I began my career as a Software Developer in 1988. Initially I worked in a project using C-ISAM routines developed internally by the company I worked for. Unix was our operating system. I don't remember a day Unix system staying up all day; the system crashed at least once every day. Anyone could crash Unix system those days. Unix used to be so sensitive.

A few months later, we decided to use RDBMS. We considered Sybase, Informix and Oracle; finalized on Informix based on price.

We started with Informix Standard Engine. Our development database size used to be 10-50MB(yes, Mega Bytes). We used to take good care of our database. We used to shut the db down every day before leaving for the day. I believe it was one of the best practices recommended by the vendor. And almost every day either DB or Unix would crash due to either heavy load - 2 to 3 developers compiling concurrently used to be the definition of heavy load - or Informix's/tool group member's programs accessing illegal area in memory.

DB or Unix's crashes used to be normal. This continued - gradually decreased of course - for several years. In 1994, while working for a customer in US, the database crashed. The crash was due to disk error. No striping or mirroring was popular in 1994. We used to take back ups but not logs. So we couldn't do point-in-time recovery. We tried very hard to fix the disk - because that was a payroll week, all processing was completed during the day after backup - by speaking to the vendor. They dialed in using 9600 baud rate modem and tried everything they could to get it fixed. We worked all night. No, nothing worked. We lost data.

**Request a:** In the records, change "Developer Portal" to "Admin Console" in everything from the line containing "Given: Switch to" down to the line containing "click(x=83, y=422)", and return only those lines with nothing else altered.
The text and the records below it come from separate sources.

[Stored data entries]
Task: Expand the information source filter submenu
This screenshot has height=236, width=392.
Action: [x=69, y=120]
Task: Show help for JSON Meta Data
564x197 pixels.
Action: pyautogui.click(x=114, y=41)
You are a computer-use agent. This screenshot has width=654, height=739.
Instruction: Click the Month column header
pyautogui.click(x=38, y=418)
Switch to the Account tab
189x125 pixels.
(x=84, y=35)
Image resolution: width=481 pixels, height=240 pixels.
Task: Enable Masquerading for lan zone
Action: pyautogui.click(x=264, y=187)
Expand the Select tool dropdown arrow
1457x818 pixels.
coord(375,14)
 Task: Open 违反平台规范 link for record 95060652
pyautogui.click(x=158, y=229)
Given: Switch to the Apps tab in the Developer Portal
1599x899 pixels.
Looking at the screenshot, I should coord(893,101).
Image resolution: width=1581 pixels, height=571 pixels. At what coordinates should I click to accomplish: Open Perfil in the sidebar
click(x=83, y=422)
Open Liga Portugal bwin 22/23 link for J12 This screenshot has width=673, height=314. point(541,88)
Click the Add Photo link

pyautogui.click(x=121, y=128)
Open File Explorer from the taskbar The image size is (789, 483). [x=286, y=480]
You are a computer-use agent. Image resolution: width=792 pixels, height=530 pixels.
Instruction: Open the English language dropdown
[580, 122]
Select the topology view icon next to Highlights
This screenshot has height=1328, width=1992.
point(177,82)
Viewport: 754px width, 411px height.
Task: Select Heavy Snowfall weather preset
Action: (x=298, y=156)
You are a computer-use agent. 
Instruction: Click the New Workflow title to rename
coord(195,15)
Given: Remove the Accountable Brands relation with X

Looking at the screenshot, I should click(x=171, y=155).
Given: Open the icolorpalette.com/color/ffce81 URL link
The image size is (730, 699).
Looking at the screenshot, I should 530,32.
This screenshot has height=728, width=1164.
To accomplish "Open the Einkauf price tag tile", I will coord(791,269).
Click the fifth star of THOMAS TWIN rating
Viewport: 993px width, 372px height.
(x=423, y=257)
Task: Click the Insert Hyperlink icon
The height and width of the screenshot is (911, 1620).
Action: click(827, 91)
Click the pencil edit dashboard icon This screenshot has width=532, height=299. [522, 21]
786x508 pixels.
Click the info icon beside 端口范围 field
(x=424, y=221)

**Request b:** From the account of early Unix and database crashes, copy everything from "I began my career" down to "based on price.".

**Solution a:**
Given: Switch to the Apps tab in the Admin Console
1599x899 pixels.
Looking at the screenshot, I should coord(893,101).
Image resolution: width=1581 pixels, height=571 pixels. At what coordinates should I click to accomplish: Open Perfil in the sidebar
click(x=83, y=422)

**Solution b:**
I began my career as a Software Developer in 1988. Initially I worked in a project using C-ISAM routines developed internally by the company I worked for. Unix was our operating system. I don't remember a day Unix system staying up all day; the system crashed at least once every day. Anyone could crash Unix system those days. Unix used to be so sensitive.

A few months later, we decided to use RDBMS. We considered Sybase, Informix and Oracle; finalized on Informix based on price.